Picasso lo tenía muy claro: “un artista copia, un gran artista roba”. No sé si ahora esa afirmación sería políticamente correcta, pero sí me parece inteligente observar lo que hacen otras personas, marcas, empresas… y aprender, adaptar, evolucionar…

La constante innovación en fórmulas y formatos que vive el medio exterior hace que cada pocas semanas tengamos una novedad. Hace ya algunos meses en Stockholm, se instalaba en el andén de una estación de metro la creatividad de una nueva gama de productos de cuidado del cabello.

 

La instalación tenía la complejidad de que tenía que activarse al llegar un tren, y no por la presencia de los usuarios del suburbano.

Meses más tarde, la Swedish Childhood Cancer Foundation hizo su propia versión. Adaptó el formato a su mensaje. Bajo el mismo concepto lanzó su creatividad.

 

 

La sonrisa se trunca y Linn nos impacta y nos emociona. ¡Gracias, Picasso!.

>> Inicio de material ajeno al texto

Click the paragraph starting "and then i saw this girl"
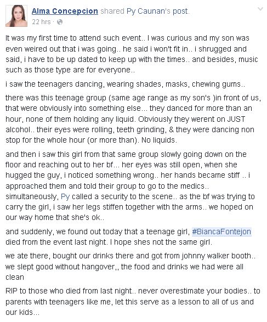click(x=130, y=186)
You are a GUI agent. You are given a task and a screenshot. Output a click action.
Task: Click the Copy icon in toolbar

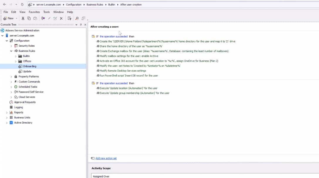pyautogui.click(x=29, y=18)
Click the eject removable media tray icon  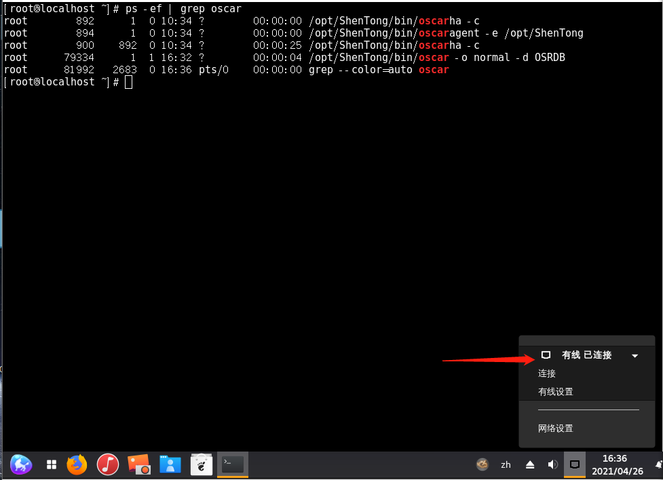pos(530,464)
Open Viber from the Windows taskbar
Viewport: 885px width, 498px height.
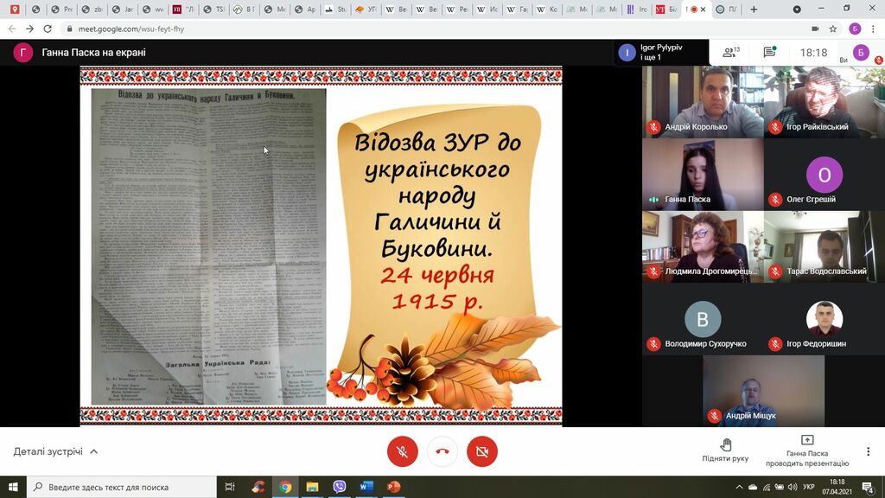[340, 487]
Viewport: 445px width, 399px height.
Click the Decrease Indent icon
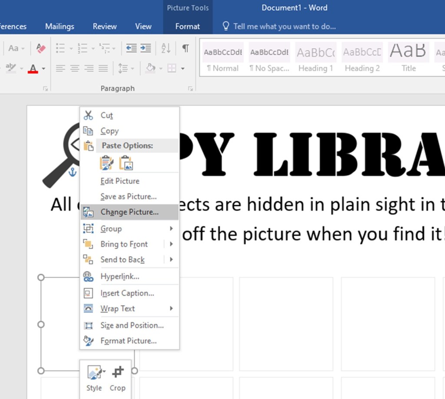coord(131,48)
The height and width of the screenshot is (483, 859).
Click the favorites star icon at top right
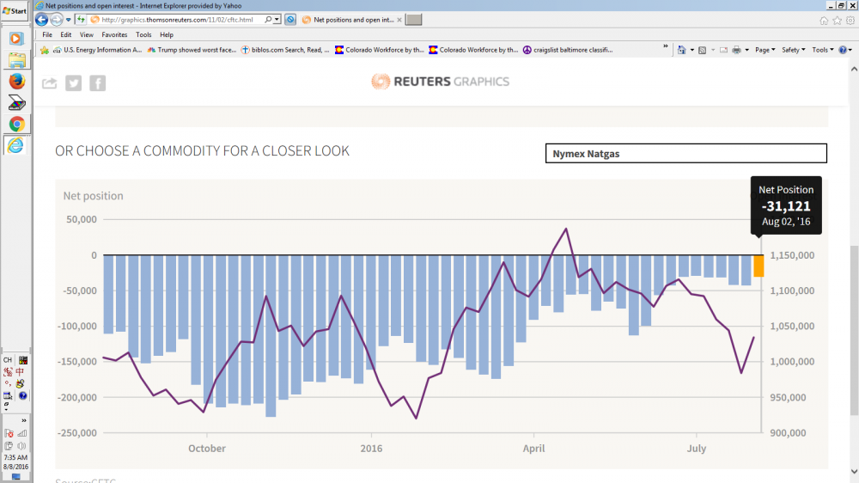[836, 20]
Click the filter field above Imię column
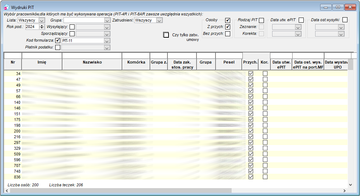This screenshot has height=196, width=360. (x=42, y=56)
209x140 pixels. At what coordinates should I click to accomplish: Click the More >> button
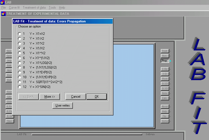(50, 97)
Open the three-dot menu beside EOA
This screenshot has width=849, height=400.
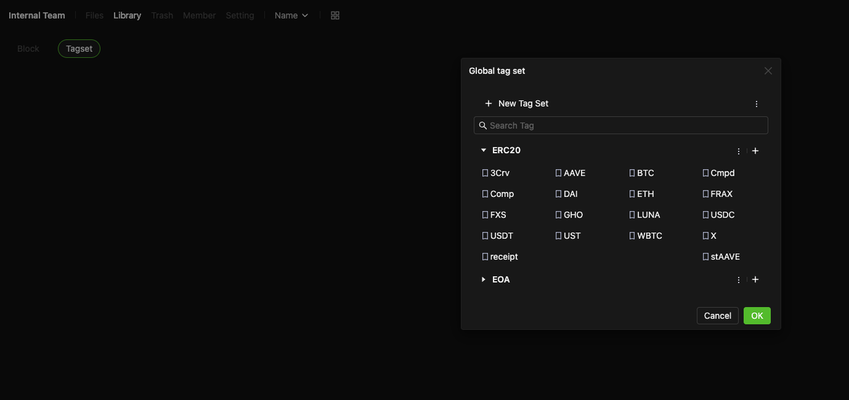[738, 280]
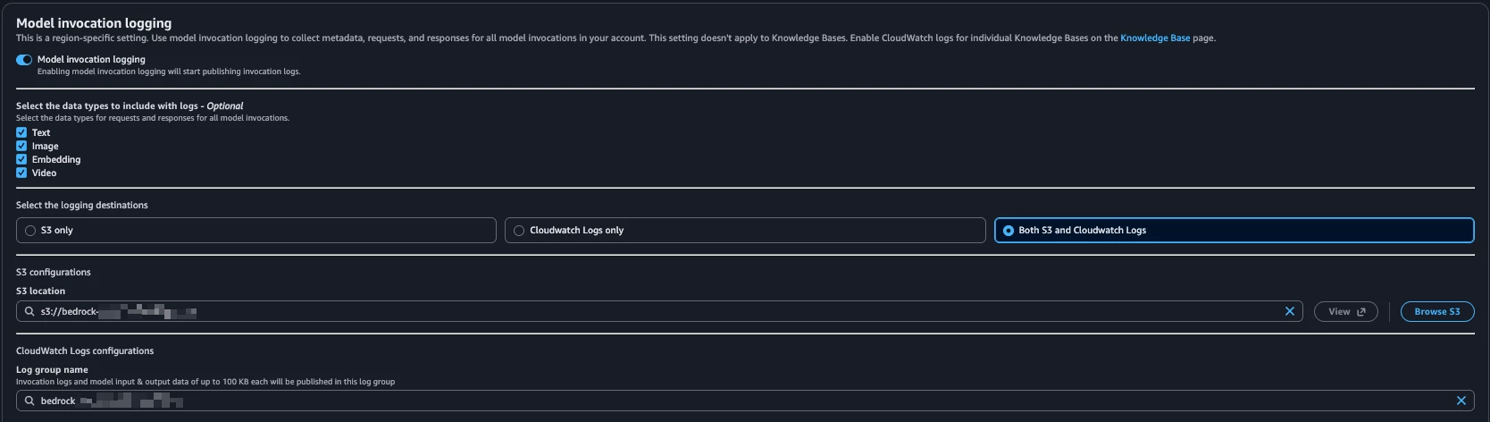Select the Cloudwatch Logs only destination
Image resolution: width=1490 pixels, height=422 pixels.
pyautogui.click(x=745, y=231)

Otra opción es la del homenaje. Éste es el caso de este spot grabado por TBWA G1 para viralizar por internet:

 

que versionaba el original de SONY Bravia, el famoso Balls

 

 

Aunque la frontera entre inspiración, homenaje, copia y plagio en ocasiones es difusa.

 

 

¿Se inspira también en otro spot de SONY?

 

 

¿Coincidencia? Lo cierto es que no ha habido litigio con lo que así debe ser.